The use of surgery for the treatment of psychiatric diseases is not a new concept. Historically, the concept of psychosurgery always raised general skepticism and stigma because of the way that it was used in the past with a high rate of complications and mortalities, but usually with little improvement in patients’ functionality.[1][2][3] In 1881, Gottlieb Burckhardt, a Swiss psychiatrist, reported on six patients that he performed surgery to treat aggressive behavior and hallucinations with partial results.[4][5] Three decades later, Puusepp operated in 1910 on three manic-depressive patients by interrupting the frontal fibers to the parietal cortex. Fulton and Jacobsen's classical experiments on two chimpanzees that received frontal lobe surgical ablation to improve neurotic behaviors were an inspiration for subsequent human ablative procedures. In 1935, a Portuguese neurologist named Egas Moniz first introduced a surgical procedure called prefrontal leucotomy.[3][6][7] Moniz believed that abnormal connections to the frontal lobe caused some psychiatric problems and that surgically removing the white fibers connecting the frontal lobe with the rest of the brain will help mental health conditions.[8] Moniz technique was later widely utilized in Europe and the United States. Moniz was awarded the Nobel Prize in 1949 for his contributions. In the United States, prefrontal leucotomy was initially used, but modified by an American neurosurgeon named Walter Freeman, who developed a transorbital leucotomy procedure.[1][2][9][10] Unlike the original lobotomy that involved an open surgery, transorbital leucotomy was a minor surgery.[11][12][13] It lasted about 10 to 20 minutes and aimed at separating the frontal lobe from the thalamus by accessing the brain through the back of the orbits with a sharp instrument similar to an ice pick.[13][14] Clinicians often used this treatment even though, at the time, there was not much data to evaluate the effectiveness of this method, and because of the lack of alternative treatment for patients who had debilitating mental health problems. Later, retrospective studies showed that while Dr. Freeman's approach helped calmed some severely agitated patients, many ended up with numerous complications.[1]

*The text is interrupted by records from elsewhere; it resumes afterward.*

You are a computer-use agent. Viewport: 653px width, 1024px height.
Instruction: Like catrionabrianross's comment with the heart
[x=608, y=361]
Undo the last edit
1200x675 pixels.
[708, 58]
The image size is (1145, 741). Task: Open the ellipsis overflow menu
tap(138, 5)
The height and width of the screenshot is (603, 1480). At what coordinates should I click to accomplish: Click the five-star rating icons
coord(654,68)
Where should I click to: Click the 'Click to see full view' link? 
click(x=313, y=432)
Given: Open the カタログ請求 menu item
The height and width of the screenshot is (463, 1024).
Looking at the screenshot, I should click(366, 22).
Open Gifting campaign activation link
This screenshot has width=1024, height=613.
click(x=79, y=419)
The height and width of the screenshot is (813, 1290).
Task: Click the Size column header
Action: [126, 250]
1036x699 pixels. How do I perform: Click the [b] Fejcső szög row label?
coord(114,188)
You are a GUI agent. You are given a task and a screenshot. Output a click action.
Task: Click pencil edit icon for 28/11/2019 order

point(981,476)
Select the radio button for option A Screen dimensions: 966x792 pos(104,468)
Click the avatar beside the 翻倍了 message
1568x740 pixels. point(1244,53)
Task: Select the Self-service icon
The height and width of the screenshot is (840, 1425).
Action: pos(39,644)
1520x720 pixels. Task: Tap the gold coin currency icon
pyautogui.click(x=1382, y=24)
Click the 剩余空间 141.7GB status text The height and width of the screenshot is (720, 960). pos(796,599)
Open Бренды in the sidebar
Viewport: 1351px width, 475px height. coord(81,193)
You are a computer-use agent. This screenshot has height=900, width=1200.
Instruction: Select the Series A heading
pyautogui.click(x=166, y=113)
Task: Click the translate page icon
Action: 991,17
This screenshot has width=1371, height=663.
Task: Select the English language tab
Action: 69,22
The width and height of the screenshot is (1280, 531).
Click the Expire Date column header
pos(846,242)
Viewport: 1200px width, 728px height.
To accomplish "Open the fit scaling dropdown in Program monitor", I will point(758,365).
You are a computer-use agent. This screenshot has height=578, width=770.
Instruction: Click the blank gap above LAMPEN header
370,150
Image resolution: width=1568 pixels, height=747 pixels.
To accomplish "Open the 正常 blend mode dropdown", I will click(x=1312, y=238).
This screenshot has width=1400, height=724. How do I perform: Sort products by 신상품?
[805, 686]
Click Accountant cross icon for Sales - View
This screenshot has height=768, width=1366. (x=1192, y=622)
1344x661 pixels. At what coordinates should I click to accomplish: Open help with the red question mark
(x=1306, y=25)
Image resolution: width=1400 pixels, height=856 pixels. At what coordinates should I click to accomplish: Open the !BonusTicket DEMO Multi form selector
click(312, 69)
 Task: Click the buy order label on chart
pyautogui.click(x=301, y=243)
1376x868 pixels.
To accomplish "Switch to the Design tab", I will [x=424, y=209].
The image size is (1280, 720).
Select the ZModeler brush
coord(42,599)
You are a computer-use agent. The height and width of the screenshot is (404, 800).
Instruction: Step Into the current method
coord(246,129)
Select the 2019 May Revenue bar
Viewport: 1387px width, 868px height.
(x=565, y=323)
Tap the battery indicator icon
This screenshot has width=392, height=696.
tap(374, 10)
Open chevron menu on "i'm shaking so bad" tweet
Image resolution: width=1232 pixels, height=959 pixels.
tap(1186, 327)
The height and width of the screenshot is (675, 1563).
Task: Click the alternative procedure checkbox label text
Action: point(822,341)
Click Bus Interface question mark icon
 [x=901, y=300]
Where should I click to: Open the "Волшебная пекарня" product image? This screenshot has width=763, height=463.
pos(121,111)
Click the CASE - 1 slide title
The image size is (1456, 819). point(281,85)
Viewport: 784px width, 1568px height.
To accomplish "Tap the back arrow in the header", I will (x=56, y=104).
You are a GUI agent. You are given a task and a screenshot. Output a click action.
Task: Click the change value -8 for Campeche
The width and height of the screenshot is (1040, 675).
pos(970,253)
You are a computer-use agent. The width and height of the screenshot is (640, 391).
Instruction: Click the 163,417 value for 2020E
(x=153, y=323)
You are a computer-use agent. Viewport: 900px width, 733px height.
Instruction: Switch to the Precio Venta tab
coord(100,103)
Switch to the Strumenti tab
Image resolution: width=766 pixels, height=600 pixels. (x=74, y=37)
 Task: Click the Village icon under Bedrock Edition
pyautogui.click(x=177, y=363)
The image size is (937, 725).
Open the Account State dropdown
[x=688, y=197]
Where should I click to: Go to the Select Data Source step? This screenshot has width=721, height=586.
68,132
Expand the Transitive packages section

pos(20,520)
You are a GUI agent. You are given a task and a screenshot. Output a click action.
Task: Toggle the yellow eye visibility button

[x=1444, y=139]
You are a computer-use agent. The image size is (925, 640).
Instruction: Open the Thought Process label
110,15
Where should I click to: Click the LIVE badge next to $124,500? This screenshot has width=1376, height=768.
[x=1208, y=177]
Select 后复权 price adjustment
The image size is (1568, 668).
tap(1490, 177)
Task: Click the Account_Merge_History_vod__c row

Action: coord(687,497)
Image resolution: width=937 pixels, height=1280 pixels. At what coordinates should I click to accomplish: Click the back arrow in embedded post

In the late 1950s, pharmacotherapy was introduced and changed the approach in treating psychiatric conditions.[1][5] Chlorpromazine was the first U.S. Food and Drug Administration approved psychotropic drug. While pharmacotherapy led to psychosurgery quietus, physicians laid the groundwork for the development of stereotactical microsurgery techniques. Speigel and Wycis developed the concept of stereotactic surgery to perform precise ablative lesions in deep areas of the brain in 1947.[15] In 1962, Foltz and White used this technique for stereotactic anterior cingulotomy.[16] Furthermore, the rapid development of numerous modalities helped to understand the structure and function of the brain. These new advances, coupled with the frustrations of the significant percentage of patients not responding to pharmacotherapy and positive results in the use of neuromodulation surgery like deep brain stimulation (DBS) in the treatment of movement disorders like Parkinson's disease, leaded clinicians to revisit the use of neuromodulation surgery for the treatment of psychiatric disorders.[5] However, professionals debated whether these techniques will be used only as a last resort for the treatment of refractory psychiatric symptoms, or if they will be used for other purposes like to modify the cognition of healthy individuals.[1][17][18]  Ethical requirements and guidelines for the procedures began to appear in physician's societies.

Etiology

With new diagnostic techniques, physicians' knowledge of the brain and function has improved over the past decades, but understanding psychiatric disorders remains a challenge. Physicians believe that the cause of many mental health disorders has multifactorial etiology, with genetics and environmental factors having a significant role to play. For example, while the exact cause of schizophrenia is unknown, about 80% of the cases might be due to genetic influence.[3] Early childhood events like maternal infection, malnutrition, and environmental factors like urbanization have been cited for playing a role in the etiology of schizophrenia.[3] Similar reports have been used to explain the obsessive-compulsive disorder (OCD), anxiety disorder, and depressive disorders. Genetic heritability is a vital factor for anorexia nervosa (AN).

Epidemiology

Psychiatric disorders are a huge problem in the United States and internationally. According to the American Psychiatric Association, about 25% of United States adults are diagnosed with a mental health disorder each year. Disability caused by psychiatric disorders are overwhelming for patients, and the financial burden on the economy is immense. Based on a 2002 publication, the cost of schizophrenia treatment alone was about $63 billion.[19] It is estimated that between 15-20% of the adults will suffer an episode of major depression in their lifetime.[20] OCD affects approximately 2-3% of the population.[21] Approximately 10-25% of the psychiatric population are unresponsive to pharmacotherapy and behavior therapy.[22] About 20-30% of patients with schizophrenia are unresponsive to antipsychotic medical treatment and will not live a healthy life.[23] Similar inferences can be made about refractory patients with other mental health disorders. AN is a psychiatric disorder most commonly seen in females with a prevalence of 1% among young women; however, it has the highest mortality among all the psychiatric disorders. 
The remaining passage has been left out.